Eisenberg described how watching the impact of wolves moving into the land where she lived dramatically changed the natural environment within a few short years.

“We used to sit there in the evenings watching deer and elk browsing very peacefully in our meadow eating scrubs and young trees. We thought this was so lovely. I wasn’t an ecologist then and I didn’t know that there was something really wrong with this picture. The wolves came back and the deer and elk had to get really wary to stay alive, they couldn’t standing around eating and looking like lawn ornaments or domestic livestock. They now had to take a quick bite, put their head up, look around, and move on. Within a few years all the shrubs they had mowed down to ankle height grew up and when that happened all these songbirds returned because the shrubs now provided a home for them.

“The wolves would eat about one deer or elk a week and they could adjust to that with out any significant decline in their population. So what we got was a system that had greater biodiversity, a lot more energy running through it because the wolves might kill an elk, but then all these eagles would show up the feed on the carcass, and grizzly bears too. The whole system became a lot more resilient, healthy, and vibrant.

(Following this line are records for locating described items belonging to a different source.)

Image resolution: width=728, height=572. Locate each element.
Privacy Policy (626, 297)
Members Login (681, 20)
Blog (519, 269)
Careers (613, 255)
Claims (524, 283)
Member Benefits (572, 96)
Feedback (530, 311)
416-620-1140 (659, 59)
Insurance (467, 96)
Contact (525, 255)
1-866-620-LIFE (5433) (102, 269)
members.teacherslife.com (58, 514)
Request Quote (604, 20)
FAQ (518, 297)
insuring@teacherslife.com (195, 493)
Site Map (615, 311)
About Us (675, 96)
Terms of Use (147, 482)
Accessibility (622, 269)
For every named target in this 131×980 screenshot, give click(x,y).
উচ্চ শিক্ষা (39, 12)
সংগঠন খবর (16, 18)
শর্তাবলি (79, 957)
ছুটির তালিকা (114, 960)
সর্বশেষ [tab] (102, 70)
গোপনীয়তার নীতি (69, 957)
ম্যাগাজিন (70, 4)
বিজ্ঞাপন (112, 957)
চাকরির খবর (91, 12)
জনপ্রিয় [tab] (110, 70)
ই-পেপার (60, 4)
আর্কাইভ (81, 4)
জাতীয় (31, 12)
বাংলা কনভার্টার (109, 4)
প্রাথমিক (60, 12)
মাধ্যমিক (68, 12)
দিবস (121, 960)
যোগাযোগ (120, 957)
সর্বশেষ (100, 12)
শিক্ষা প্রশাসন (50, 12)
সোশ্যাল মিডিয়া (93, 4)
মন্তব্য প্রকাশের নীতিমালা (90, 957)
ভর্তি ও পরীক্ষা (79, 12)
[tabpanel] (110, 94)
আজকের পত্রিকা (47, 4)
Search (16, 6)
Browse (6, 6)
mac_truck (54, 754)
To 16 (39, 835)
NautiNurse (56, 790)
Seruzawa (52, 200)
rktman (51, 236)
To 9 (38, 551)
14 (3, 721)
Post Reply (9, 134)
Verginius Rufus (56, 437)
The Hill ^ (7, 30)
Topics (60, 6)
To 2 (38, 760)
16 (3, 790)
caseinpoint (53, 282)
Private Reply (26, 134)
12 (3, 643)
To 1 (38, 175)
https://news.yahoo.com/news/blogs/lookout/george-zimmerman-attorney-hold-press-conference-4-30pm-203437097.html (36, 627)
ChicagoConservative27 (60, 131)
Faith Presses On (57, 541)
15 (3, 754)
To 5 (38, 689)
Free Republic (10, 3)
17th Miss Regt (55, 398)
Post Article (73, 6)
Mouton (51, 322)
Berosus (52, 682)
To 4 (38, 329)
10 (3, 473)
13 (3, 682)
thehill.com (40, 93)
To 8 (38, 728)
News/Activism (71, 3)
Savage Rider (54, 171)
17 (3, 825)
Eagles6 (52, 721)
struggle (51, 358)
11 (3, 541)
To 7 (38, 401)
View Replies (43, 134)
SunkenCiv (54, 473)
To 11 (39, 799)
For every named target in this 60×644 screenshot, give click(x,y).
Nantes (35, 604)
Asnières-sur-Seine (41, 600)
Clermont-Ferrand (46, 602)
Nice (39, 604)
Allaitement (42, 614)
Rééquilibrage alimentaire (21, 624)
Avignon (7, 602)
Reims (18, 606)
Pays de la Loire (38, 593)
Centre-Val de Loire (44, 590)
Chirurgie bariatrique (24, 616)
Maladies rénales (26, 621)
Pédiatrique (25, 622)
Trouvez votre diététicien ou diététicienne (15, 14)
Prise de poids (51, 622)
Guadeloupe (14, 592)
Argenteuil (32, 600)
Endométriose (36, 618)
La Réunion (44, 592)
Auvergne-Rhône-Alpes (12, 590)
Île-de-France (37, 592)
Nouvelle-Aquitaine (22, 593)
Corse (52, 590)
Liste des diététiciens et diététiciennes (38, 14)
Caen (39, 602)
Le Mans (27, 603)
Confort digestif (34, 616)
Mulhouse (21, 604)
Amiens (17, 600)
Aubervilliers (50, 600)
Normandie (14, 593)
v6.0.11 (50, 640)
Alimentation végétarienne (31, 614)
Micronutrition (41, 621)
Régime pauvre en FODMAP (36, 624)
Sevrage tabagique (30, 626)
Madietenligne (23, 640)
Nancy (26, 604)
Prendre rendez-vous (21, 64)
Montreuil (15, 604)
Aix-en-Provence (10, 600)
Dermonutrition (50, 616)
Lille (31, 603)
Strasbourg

“This place, the Adirondacks, has very precious places of biodiversity, live vernal pools and mountain plant communities found nowhere else. By re-wilding this place we can insure those communities of plants and those special habitats will continue to exist for hundreds of more years. If we don’t re-wild the Adirondacks, it is very likely that by the year 2100 some of those species and communities will be gone. Top carnivores can help make ecosystems a lot more resilient and able to adapt and adjust to climate change.”

“I have gone on calls with Wendy,” said Laura Dikovsky Smith. “I’ve watched her shove fish down a great blue heron’s throat to get this heron eating again. It’s outstanding to watch what they do. It’s 24 hours a day for a while to get those animals back on track. What they have done is created such awareness with the public that the educational benefits have been just incredible. They’ve got a great relationship with hunters, with so many people, it’s just tremendous.”

“It’s been the busiest rehab season I have ever seen in my 40 years in this business,” said Wendy Hall. “The day went great. Tons of people showed up. The release of the merlin, the banding of the other birds, the presentations on the goshawk went very well, and our Facebook page is filled with positive reviews of the day. Our purpose and goals are pretty simple, connectivity between species and habitat. We use the species that we can’t rehab to do outreach presentations on the conservation of their habitat, the environment, the connectivity, and co-existing between humans and wildlife, which is the big thing for me. If we can’t co-exist we will loose our diversity and that would be tragic for a myriad of reasons.”